> POLECENIE
Zwróć bez zmian fragment wpisów od ich początku do wiersza zawierającego „(x=41, y=142)” włącznie.
....................
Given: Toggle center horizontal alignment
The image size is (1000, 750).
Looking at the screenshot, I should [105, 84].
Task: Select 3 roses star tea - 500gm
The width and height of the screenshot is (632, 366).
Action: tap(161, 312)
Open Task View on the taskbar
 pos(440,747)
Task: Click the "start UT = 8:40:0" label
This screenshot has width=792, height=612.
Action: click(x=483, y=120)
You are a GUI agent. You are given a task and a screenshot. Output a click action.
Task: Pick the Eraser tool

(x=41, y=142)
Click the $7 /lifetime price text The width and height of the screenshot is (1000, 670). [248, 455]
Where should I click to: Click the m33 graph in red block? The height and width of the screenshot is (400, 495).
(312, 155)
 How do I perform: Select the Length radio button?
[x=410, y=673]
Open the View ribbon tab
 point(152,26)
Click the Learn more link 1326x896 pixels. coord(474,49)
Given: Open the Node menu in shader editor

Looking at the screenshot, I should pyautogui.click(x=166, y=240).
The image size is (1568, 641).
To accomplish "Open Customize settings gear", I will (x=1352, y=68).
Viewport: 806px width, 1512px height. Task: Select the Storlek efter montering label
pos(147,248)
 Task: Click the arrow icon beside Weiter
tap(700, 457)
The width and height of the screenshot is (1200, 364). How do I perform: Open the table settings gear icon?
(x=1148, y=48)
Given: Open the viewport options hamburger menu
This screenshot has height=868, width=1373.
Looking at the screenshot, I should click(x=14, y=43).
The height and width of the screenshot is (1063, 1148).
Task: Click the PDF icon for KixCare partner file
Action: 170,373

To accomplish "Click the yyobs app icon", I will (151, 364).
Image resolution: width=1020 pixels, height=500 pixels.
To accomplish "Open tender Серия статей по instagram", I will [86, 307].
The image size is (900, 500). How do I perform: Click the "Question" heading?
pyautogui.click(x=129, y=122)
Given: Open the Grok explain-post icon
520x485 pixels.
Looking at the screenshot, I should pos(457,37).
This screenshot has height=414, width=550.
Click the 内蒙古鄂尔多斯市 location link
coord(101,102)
....................
> WYNIK KOŃCOWY
Given: Toggle center horizontal alignment
The image size is (1000, 750).
Looking at the screenshot, I should [105, 84].
Task: Select 3 roses star tea - 500gm
The width and height of the screenshot is (632, 366).
Action: tap(161, 312)
Open Task View on the taskbar
 pos(440,747)
Task: Click the "start UT = 8:40:0" label
This screenshot has width=792, height=612.
Action: click(x=483, y=120)
You are a GUI agent. You are given a task and a screenshot. Output a click action.
Task: Pick the Eraser tool

(x=41, y=142)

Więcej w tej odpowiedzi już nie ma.